### [TEXTO]
........
Na mesma linha, louvável prever a criação de catálogo eletrônico de padronização de compras, serviços e obras, em feliz transposição da essência do artigo 33 da Lei 12.846, de 4 de agosto de 2011, responsável pelo regime diferenciado de contratações públicas.

Ainda na parte voltada para a fase interna, o PLS 559/2013 cogita de alterações nas regras sobre formação do custo.

Em verdade, a Lei 8.666/93 não disciplina os mecanismos a serem seguidos para se estimar o custo da contratação. Desnecessário dizer que a ausência de leme possibilita distorções também provocadas pela corrupção.

Coube, observados seus limites subjetivos e objetivos, à Instrução Normativa 5,  de 27 de junho de 2014, editada pela Secretária de Logística e Tecnologia da Informação do Ministério do Planejamento, Orçamento e Gestão, suprir o vazio, consolidando, em boa medida, os julgados do tribunais de Contas da União, pavimentando o caminho a ser percorrido pelos agentes públicos a ela submetidos.
........
### [REGISTROS DO CONJUNTO]
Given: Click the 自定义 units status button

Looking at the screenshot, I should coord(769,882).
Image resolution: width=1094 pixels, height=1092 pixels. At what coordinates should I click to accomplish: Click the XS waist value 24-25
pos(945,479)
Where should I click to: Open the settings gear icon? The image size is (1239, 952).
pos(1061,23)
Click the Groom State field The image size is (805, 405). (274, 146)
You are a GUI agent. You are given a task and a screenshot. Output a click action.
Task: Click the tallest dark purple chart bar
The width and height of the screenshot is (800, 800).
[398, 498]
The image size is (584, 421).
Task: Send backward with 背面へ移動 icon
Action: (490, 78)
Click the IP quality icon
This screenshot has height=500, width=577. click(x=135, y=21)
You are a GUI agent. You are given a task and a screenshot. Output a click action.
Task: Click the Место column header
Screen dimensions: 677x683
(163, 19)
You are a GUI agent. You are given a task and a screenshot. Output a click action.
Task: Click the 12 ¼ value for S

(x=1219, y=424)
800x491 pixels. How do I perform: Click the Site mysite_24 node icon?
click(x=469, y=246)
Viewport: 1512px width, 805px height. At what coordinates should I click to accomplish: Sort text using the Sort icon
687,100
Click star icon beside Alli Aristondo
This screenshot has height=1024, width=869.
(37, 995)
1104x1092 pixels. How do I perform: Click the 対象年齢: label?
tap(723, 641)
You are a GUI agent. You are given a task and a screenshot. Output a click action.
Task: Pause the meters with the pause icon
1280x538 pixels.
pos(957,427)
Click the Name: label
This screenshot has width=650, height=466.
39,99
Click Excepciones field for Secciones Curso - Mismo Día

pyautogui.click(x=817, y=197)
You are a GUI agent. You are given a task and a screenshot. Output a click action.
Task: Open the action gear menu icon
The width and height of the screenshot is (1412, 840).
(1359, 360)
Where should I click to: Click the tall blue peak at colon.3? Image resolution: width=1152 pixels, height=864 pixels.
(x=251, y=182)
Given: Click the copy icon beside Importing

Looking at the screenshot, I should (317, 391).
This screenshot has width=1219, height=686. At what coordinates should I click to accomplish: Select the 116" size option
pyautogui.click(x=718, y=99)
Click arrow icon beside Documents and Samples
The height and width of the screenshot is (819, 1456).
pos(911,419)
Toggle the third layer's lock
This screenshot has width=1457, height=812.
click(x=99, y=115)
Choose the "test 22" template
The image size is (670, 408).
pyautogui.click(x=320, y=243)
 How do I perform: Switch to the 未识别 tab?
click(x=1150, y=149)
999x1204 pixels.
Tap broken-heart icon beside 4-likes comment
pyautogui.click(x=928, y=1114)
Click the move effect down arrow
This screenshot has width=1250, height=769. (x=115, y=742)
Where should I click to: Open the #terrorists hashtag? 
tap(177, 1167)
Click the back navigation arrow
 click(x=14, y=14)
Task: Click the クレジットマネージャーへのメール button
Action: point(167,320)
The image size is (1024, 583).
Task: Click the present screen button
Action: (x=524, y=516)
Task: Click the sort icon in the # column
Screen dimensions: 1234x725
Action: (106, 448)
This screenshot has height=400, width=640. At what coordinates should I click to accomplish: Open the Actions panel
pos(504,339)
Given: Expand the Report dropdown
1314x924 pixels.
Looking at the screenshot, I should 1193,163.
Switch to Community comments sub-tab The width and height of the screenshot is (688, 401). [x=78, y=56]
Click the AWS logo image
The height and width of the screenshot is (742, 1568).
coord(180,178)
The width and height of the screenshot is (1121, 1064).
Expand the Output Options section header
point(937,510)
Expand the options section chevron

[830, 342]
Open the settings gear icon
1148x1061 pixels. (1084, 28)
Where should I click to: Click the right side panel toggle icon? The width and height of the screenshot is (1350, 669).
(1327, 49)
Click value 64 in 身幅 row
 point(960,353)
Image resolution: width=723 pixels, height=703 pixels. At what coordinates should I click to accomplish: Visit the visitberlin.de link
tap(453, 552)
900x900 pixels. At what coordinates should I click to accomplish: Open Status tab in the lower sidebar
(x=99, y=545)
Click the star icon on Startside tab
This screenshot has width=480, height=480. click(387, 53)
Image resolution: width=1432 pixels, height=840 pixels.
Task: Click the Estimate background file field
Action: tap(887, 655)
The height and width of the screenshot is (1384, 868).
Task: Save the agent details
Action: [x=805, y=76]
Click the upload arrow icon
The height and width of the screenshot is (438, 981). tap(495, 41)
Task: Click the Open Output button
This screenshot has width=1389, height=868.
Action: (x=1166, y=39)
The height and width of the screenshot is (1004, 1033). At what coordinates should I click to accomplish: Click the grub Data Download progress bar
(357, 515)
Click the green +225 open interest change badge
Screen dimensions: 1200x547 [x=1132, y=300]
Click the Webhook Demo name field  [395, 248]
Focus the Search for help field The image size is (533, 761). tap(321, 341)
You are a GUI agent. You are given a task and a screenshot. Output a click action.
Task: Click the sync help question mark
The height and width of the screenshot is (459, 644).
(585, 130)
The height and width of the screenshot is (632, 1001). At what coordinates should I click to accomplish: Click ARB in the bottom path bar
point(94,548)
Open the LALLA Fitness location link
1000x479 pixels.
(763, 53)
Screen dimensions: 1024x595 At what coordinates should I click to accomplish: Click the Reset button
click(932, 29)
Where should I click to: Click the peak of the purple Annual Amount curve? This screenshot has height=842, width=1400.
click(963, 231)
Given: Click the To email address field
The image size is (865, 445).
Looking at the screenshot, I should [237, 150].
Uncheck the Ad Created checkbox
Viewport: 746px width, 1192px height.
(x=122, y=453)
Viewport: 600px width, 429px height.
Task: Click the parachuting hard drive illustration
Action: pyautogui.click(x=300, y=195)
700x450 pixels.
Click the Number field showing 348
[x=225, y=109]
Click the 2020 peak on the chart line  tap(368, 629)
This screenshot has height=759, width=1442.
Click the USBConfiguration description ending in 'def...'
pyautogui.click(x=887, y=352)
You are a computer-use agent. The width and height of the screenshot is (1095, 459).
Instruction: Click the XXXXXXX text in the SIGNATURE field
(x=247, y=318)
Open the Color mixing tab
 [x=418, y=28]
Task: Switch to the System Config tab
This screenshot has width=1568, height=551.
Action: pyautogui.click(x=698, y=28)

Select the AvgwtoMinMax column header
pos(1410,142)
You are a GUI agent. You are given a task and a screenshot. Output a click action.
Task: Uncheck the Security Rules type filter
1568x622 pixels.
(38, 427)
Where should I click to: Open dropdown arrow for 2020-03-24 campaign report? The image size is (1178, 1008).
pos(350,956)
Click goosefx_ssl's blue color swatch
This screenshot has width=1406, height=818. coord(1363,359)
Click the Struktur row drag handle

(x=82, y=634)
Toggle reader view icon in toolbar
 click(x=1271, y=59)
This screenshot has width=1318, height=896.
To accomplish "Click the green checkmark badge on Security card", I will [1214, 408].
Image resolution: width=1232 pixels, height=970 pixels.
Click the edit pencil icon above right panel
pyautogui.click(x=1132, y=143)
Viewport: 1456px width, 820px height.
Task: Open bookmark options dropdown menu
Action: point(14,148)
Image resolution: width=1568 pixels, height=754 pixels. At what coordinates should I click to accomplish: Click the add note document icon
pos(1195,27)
........
### [EXERCÍCIOS PROPOSTOS]
[1] Liste os tipos de objeto que, segundo o texto sobre contratações públicas, devem integrar o catálogo eletrônico de padronização.
[2] Prossiga o texto sobre contratações públicas a partir da última frase apresentada.

### [RESPOSTAS DOS EXERCÍCIOS]
[1] Compras, serviços e obras.

[2]
Imperativo, portanto, que o novo marco legal das contratações públicas se ocupe do assunto.

Todavia, o tratamento proposto pelo PLS 559/2013 está longe de satisfatório.

A delicadeza do tema reclama cuidado redobrado e as regras sugeridas são confusas e incompletas. Prever, por exemplo, que o montante estimado da contratação poderá ser calculado com base nos valores praticados no mercado, nos valores pagos pela administração pública em serviços e obras similares ou na avaliação do custo global da obra, aferida mediante orçamento sintético ou metodologia expedita ou paramétrica, é insuficiente. Como se chega à conclusão sobre quais os valores praticados no mercado? Quais contratos celebrados pela administração pública podem ser utilizados como parâmetro? Quais cuidados devem ser adotados quando da solicitação de orçamentos? Essas são algumas das perguntas a exigir melhor detalhamento.

A Instrução Normativa 5, antes referida, contém regras muito mais seguras, prevendo, por exemplo, limites temporais para a utilização de orçamentos e vedando a utilização de sítios de leilão ou de intermediação de vendas como referência para as pesquisas.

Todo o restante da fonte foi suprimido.